Complications of the biceps tenotomy primarily involve the anticipated 21% risk of a Popeye deformity of the biceps muscle as it retracts distally. Most men may not be concerned about this deformity, but it may not be cosmetically acceptable to women or bodybuilders. Patients should be counseled on these risks if this treatment modality is elected. If this is unacceptable to the patient, a tenodesis should be performed.

Arthroscopic biceps tenotomy is otherwise a relatively safe procedure with very minor risks of infection, blood clots or neurovascular injury. The portals used for a tenotomy are the standard arthroscopy portals and the risks are comparable to diagnostic shoulder arthroscopy risks.

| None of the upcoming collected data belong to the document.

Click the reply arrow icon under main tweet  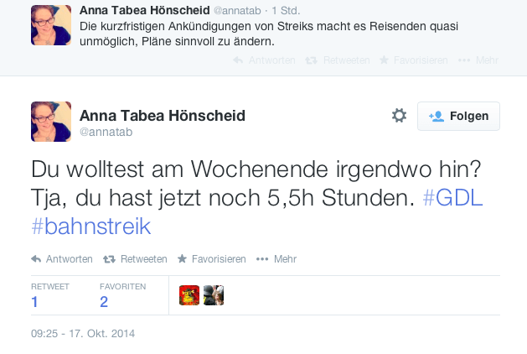tap(36, 259)
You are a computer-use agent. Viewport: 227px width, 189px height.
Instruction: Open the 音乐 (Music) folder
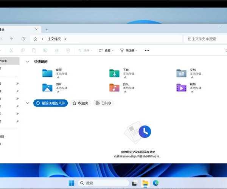114,87
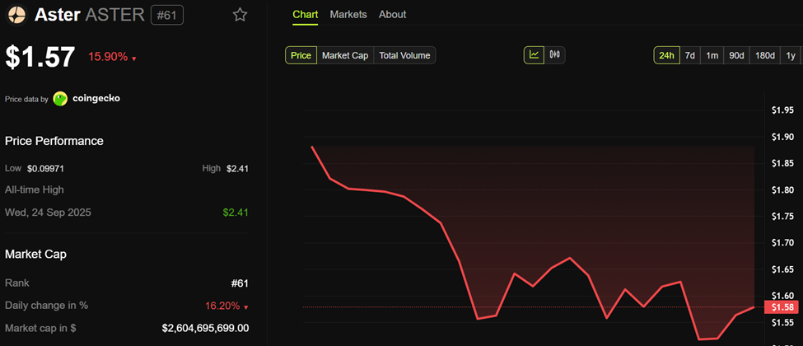Select the Total Volume chart toggle
The height and width of the screenshot is (346, 803).
[x=404, y=55]
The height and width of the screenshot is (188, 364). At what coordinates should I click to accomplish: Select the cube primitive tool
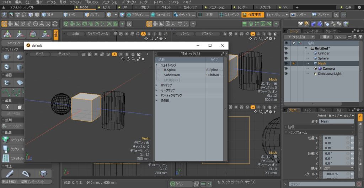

Pain relief is generally very good although occasionally a patient may have some residual pain or cramping with activities involving forceful elbow flexion. Risks of shoulder arthroscopy include infection, blood vessel or nerve injury, upper extremity deep venous thrombosis, neuropraxia of ulnar nerve secondary to compression of the nerve at the cubital tunnel, and brachial plexus traction injuries which are usually a result of head and neck position.

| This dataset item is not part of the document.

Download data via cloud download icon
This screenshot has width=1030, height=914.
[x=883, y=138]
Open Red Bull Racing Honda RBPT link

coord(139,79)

Complications associated with the BioTenodesis screw technique as described by Lo and Burkhart  include the same associated risks as tenotomy except a Popeye deformity would not be expected unless failure of fixation occurred. Prominence of the BioTenodesis screw could potentially cause impingement upon the acromion if it were not adequately seated in the bone bed.

Therefore the surgeon must advance the screwhead until it is flush with the bone surface. The tendon may not pull down into the drill hole resulting in a lax tendon or fixation of the tendon down with sutures alone. Close attention to technique will prevent this problem. Fractures could potentially occur depending on the location of screw insertion but we have not seen this complication.

Osteoporotic bone may not allow rigid fixation but the BioTenodesis screw would be expected to have better fixation than suture anchors in osteoporotic bone. If the BioTenodesis screw appears somewhat loose after insertion into osteoporotic bone, its stability may be improved by inserting a 5 mm BioCorkscrew suture anchor directly adjacent to it, thereby achieving an interference fit of the anchor against the BioTenodesis screw.

Complications associated with suture anchors carry all the standard arthroscopy risks. Additionally, failure of fixation can occur in the form of anchor pullout or suture breakage. When postoperative anchor pullout occurs an additional procedure is required to retrieve the anchor if a metallic anchor is used. Failure of fixation of the biceps tendon results in a biceps tenotomy with the potential Popeye deformity, so the surgeon should discuss this possibility with the patient.